§ STATED PROBLEM: Count how many lines of the records contain the string "selectable" and give only that number.

########

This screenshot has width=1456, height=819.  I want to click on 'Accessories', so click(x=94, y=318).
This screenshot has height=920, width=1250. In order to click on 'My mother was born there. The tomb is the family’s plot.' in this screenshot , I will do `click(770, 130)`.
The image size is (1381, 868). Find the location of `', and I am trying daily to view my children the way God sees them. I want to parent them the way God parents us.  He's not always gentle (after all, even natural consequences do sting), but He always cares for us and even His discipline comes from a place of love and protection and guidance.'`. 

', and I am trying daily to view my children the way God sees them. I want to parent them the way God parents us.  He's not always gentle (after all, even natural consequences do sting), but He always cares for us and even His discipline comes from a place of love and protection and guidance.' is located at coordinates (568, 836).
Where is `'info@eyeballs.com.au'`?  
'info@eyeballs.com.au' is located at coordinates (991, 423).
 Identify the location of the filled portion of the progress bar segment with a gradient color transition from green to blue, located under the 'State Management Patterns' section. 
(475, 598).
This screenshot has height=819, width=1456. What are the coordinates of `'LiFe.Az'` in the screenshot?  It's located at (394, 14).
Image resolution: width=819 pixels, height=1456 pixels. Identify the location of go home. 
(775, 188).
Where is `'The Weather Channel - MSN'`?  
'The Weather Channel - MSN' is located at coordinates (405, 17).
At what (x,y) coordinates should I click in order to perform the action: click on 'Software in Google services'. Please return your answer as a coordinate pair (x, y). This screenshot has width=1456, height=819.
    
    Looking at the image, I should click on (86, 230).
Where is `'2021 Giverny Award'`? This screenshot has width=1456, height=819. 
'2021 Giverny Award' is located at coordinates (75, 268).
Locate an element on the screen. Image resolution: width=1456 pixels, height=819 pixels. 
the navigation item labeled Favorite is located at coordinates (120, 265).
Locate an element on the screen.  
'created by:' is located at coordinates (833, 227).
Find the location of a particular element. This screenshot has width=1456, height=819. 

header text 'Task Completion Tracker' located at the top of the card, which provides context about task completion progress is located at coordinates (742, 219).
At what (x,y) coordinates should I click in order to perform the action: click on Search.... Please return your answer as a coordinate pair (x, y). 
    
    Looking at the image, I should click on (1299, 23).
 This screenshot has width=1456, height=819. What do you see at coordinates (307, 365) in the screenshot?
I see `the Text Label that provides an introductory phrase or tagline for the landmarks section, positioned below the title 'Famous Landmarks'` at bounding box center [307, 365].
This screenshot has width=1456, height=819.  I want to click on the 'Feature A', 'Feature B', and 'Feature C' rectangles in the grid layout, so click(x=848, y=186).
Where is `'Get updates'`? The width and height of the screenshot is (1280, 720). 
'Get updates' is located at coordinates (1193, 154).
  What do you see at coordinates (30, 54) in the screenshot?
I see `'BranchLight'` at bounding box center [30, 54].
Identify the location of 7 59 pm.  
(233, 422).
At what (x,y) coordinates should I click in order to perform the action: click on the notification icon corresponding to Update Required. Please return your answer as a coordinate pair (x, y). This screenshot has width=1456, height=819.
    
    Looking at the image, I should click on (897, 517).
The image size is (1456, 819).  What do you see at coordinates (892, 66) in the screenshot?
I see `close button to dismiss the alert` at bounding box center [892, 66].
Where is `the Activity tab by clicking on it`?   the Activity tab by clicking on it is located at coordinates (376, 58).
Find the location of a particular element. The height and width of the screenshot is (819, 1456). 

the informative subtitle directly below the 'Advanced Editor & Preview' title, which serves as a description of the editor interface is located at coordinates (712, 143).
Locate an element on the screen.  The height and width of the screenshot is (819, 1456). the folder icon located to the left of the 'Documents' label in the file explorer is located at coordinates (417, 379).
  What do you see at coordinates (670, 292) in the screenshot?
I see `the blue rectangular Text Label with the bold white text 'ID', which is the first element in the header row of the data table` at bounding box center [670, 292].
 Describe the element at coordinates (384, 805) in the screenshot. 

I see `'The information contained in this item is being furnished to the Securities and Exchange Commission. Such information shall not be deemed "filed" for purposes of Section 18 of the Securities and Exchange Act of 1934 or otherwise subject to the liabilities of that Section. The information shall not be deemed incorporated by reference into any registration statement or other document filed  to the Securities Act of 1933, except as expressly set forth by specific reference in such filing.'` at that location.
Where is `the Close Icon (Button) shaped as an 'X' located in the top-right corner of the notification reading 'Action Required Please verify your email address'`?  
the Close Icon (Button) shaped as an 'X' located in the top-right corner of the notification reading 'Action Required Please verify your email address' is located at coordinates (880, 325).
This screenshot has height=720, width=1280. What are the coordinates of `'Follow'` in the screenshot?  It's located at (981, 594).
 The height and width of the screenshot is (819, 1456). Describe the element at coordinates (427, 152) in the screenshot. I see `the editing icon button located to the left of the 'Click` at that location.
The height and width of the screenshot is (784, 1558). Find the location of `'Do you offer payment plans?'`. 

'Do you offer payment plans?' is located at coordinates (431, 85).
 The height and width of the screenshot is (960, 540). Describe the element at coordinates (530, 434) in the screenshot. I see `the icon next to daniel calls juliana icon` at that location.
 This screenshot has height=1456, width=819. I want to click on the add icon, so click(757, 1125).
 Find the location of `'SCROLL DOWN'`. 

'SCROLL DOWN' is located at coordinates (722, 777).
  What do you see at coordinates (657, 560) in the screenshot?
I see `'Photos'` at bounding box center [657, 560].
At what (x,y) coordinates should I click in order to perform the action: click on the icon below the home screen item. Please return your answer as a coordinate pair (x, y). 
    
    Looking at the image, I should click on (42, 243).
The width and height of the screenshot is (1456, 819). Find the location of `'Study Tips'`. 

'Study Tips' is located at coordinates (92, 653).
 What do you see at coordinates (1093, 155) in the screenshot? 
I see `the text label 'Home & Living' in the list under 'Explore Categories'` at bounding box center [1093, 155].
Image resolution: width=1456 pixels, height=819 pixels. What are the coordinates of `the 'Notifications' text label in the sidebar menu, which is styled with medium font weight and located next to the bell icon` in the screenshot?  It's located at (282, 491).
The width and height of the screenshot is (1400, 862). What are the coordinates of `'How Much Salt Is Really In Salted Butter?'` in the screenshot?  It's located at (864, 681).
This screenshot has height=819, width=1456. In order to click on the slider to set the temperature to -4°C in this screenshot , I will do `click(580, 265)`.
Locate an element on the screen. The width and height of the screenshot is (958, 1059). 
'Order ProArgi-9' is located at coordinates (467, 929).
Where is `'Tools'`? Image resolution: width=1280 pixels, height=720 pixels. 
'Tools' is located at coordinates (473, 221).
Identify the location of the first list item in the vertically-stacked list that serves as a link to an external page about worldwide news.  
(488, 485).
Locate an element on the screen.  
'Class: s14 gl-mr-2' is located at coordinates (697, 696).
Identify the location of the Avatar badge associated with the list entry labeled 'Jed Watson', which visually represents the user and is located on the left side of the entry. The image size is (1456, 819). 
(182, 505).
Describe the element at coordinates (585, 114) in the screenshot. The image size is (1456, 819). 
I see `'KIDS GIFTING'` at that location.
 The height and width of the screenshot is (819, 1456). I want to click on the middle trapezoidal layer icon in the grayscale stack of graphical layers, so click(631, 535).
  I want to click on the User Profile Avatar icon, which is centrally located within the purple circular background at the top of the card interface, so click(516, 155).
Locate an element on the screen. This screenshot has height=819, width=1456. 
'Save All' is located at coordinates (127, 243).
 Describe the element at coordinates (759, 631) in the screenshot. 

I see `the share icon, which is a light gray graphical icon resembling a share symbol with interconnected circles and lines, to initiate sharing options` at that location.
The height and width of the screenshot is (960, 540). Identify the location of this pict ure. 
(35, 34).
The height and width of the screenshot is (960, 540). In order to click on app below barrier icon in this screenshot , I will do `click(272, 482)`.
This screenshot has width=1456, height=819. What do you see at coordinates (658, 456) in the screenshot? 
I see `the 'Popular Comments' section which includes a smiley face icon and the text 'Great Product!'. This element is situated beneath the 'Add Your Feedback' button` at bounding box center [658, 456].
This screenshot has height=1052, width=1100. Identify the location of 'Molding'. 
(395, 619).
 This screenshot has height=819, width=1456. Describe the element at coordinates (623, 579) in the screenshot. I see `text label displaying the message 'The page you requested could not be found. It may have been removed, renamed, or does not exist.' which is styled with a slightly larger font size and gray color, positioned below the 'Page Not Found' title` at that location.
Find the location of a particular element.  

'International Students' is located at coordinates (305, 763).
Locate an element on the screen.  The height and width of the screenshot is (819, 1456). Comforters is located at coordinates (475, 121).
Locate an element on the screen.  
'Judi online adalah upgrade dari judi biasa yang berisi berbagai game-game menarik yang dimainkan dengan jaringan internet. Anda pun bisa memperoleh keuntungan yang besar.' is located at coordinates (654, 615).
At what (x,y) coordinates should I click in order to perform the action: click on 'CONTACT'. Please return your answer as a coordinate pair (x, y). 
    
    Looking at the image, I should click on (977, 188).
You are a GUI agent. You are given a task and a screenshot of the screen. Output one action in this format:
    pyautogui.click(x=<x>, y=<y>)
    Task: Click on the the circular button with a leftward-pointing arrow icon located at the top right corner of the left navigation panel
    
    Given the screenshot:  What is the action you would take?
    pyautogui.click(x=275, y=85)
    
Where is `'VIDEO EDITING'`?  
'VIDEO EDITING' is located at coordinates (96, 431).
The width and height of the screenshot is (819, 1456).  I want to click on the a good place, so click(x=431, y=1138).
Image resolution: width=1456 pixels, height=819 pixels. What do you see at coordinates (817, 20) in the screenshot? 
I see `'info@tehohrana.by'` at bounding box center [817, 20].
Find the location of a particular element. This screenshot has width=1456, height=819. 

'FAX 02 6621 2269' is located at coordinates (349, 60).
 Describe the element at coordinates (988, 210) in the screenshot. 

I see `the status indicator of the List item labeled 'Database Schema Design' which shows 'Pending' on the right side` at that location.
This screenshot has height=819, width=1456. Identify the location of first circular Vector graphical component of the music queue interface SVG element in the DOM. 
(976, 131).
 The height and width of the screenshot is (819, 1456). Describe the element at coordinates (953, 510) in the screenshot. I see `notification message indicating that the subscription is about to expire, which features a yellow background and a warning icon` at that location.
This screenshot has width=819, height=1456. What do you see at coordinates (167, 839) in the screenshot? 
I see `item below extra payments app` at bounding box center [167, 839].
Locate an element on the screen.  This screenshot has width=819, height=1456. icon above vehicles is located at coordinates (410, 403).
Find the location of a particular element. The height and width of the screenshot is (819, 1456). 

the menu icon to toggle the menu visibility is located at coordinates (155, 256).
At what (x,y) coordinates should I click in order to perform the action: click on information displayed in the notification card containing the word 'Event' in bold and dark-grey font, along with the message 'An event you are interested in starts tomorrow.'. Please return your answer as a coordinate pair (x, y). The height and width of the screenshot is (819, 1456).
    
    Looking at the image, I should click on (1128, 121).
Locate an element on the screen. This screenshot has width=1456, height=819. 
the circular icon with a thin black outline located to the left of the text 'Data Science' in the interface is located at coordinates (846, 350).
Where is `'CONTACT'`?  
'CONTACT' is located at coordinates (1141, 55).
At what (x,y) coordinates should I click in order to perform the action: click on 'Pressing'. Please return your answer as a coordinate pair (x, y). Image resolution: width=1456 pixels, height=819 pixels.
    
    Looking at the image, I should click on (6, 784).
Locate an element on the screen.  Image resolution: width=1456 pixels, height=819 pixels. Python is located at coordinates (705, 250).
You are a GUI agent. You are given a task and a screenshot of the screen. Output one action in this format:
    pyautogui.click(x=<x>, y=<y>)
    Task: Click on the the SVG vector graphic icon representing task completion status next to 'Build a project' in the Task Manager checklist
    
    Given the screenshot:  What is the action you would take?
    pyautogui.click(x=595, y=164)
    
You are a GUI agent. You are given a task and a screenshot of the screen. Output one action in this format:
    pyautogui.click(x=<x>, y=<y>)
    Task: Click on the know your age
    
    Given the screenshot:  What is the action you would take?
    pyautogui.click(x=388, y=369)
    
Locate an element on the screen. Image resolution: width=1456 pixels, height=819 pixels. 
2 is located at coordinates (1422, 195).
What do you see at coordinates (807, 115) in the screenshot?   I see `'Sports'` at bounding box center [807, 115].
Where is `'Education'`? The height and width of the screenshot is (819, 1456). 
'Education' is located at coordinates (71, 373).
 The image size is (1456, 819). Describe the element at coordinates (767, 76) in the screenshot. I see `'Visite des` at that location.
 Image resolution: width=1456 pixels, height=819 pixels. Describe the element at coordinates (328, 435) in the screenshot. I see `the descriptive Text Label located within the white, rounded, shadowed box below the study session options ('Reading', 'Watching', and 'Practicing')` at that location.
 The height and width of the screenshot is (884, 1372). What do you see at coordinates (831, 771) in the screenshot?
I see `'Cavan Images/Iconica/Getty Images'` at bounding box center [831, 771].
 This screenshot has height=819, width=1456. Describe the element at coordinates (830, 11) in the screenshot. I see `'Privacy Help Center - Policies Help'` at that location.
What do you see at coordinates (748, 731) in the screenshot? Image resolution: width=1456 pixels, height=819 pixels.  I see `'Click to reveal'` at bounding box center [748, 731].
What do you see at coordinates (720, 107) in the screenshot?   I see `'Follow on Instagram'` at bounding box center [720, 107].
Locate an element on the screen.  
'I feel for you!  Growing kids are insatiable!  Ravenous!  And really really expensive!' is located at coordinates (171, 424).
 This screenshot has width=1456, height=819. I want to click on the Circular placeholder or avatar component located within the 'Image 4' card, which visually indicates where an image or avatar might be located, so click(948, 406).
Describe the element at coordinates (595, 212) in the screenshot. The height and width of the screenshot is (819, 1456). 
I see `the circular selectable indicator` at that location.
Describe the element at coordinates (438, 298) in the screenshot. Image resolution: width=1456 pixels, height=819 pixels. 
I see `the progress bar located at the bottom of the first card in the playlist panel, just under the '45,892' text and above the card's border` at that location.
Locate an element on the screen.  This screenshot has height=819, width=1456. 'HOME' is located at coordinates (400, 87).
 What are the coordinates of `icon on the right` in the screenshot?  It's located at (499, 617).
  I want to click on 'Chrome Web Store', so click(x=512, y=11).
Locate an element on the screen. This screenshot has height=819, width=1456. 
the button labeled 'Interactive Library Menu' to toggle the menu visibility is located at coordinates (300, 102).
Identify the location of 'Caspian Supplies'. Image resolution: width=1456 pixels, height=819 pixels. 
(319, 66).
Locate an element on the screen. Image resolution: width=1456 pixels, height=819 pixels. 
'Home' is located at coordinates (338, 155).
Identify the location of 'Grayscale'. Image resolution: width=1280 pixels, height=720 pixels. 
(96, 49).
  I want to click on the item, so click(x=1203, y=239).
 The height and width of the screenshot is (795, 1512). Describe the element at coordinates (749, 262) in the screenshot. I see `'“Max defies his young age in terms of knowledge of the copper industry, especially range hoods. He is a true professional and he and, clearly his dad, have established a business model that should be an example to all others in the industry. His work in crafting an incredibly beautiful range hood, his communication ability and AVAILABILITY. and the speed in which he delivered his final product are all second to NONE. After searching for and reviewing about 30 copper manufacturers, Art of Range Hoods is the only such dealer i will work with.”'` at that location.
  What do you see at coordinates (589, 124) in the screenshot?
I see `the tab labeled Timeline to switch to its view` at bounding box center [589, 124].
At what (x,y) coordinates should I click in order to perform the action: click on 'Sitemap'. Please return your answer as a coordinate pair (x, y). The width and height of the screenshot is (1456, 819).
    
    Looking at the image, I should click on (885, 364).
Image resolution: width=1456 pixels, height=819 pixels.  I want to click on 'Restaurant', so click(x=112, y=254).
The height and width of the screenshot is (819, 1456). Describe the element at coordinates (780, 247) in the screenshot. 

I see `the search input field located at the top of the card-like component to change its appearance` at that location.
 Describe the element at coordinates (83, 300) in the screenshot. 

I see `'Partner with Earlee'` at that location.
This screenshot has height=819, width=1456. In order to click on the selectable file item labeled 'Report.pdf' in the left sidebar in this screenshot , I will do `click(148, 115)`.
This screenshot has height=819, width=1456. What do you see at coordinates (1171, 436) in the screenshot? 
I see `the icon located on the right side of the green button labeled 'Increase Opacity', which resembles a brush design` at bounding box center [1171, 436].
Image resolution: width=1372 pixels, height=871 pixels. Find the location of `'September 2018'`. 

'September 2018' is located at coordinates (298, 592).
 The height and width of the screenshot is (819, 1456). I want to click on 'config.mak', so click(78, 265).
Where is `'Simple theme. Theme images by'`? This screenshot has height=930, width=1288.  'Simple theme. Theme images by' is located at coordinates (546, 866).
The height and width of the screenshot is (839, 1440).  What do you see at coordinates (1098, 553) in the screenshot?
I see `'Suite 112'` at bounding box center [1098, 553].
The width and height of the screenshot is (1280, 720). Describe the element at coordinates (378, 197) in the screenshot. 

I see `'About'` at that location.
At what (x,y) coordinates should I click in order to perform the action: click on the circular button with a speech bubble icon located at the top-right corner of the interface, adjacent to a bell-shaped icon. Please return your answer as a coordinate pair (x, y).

########

§ OUTPUT FOR THIS EXERCISE: 2